What you need to do -
Copy out each row below that contains the string "icon". Case matters.

Information provided -

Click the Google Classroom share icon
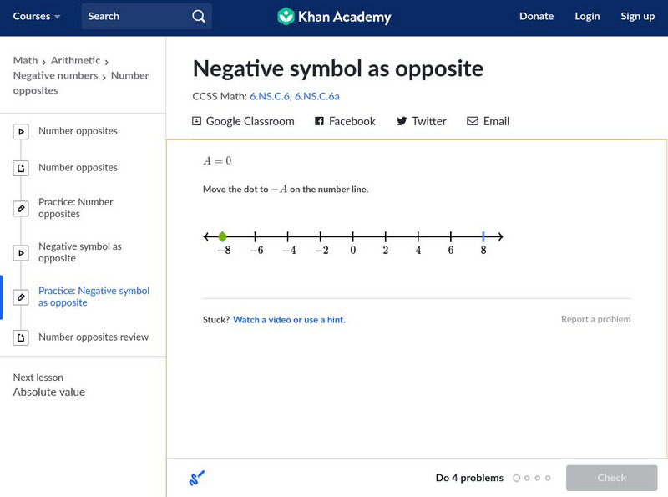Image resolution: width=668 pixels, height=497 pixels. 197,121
==
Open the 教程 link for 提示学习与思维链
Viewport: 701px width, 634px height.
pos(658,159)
==
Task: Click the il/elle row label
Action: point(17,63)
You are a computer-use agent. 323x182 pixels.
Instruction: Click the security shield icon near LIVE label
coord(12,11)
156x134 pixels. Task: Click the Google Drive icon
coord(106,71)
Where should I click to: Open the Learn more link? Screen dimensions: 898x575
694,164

Finished answer -
Click the Google Classroom share icon
Instruction: Click the security shield icon near LIVE label
156x134 pixels. Task: Click the Google Drive icon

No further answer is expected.